This weekend we celebrate the first Sunday of Advent. (Advent?! Where did the year go?! Didn’t we just celebrate the 4th of July about three weeks ago?!!)
In the gospel reading at Mass, Jesus discusses His Second Coming and the end of the age. He emphasizes that no one knows when this will occur: “You must be ready, because the Son of Man will come at an hour when you do not expect him.”
Besides being ready for the end-of-the-world “Judgment Day” when Jesus’ Second Coming occurs, we each need to be ready for our own individual end-of-the-world event. Just look at the daily obituaries in the newspaper. Besides the usual 98-year-old nursing home resident, there often is listed a 26-year-old car accident or a 51-year-old heart attack. We never know when our time on earth will be over.
So it’s very important for each of us to be prepared to meet our Maker, even though the actual Second Coming of Christ most likely will not occur during our lifetime. (But on the other hand, who knows? Maybe it will happen next Tuesday.)
A primary focus this week is on the swift judgment aspect of the end of the age. Jesus compares it to the great flood of Noah’s day. He said, “As it was in the days of Noah, so it will be at the coming of the Son of Man….They knew nothing about what would happen until the flood came and took them all away.”
In the days of Noah, the world was an incredibly sinful place. God sent the flood as judgment for their wickedness. However, God gave them plenty of time to repent and turn from their evil ways.

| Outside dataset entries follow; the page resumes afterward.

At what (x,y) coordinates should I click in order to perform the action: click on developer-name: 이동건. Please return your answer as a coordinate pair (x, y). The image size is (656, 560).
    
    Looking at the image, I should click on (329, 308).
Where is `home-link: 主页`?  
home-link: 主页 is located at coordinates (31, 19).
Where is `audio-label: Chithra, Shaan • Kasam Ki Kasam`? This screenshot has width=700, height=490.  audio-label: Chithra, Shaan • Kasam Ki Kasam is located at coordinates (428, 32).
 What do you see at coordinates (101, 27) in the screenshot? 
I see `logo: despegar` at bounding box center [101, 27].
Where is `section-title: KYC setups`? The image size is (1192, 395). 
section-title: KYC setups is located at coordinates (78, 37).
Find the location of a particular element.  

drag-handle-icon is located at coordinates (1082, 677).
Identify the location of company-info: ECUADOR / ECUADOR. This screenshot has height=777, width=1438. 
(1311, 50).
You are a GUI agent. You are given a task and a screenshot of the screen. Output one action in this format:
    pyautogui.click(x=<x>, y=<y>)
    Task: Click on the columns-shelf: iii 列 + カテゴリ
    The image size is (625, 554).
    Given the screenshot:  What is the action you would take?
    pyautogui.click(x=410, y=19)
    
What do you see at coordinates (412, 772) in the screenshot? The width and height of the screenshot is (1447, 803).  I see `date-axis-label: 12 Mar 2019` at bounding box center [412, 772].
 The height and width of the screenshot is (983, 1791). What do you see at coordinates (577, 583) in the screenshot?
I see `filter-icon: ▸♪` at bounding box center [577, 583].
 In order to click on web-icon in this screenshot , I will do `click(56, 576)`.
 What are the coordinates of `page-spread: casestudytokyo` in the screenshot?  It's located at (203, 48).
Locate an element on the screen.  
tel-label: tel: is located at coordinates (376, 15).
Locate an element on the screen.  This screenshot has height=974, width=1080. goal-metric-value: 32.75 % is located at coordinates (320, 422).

Jesus said the very same thing applies to our age. Our world is an incredibly sinful place. We, too, have been given plenty of time to repent and turn from our evil ways. But judgment is coming. We can be sure of that.
Jesus described it: “Two men will be in the field; one will be taken and the other left. Two women will be grinding with a hand mill; one will be taken and the other left.”
God’s judgment will be swift. It will take everyone by surprise. That’s why Jesus warned so often to be on watch and be ready.
This week’s gospel reading highlights a concept that our present world frankly does not want to hear: JUDGMENT. Oooh, how politically incorrect can you get? Judgment? That’s not allowed these days.
We live in the age of moral relativism. There is no such thing as absolute truth anymore. Everyone now is allowed to define for him or herself what’s right and what’s wrong.
As a result, the only absolute truth is that there is no absolute truth. The only idea which is definitely wrong is the idea that something can be definitely wrong. The only opinion which is strictly forbidden is the opinion that certain things are strictly forbidden. And the only behavior which deserves swift judgment is to say that people will be swiftly judged.
This view may make people feel enlightened and comfortable and oh so tolerant, but it is the exact opposite of what Jesus taught.
People can go through life defining their own version of right and wrong, and insisting there never will be any judgment. But that’s no different than the captain of the Titanic insisting the ship is unsinkable, even as the massive vessel slips below the icy sea. And repeating it over and over to yourself does not transform fantasy into reality.
Jesus is loving and merciful, but He also is the Cosmic Judge. We must, as Jesus said, “Be prepared.” We do this by embracing Him in faith, asking for forgiveness, and loving our neighbors as ourselves. If we do this, we will have nothing to fear when Judgment Day finally arrives. (OK, well maybe we’ll be a little bit scared.)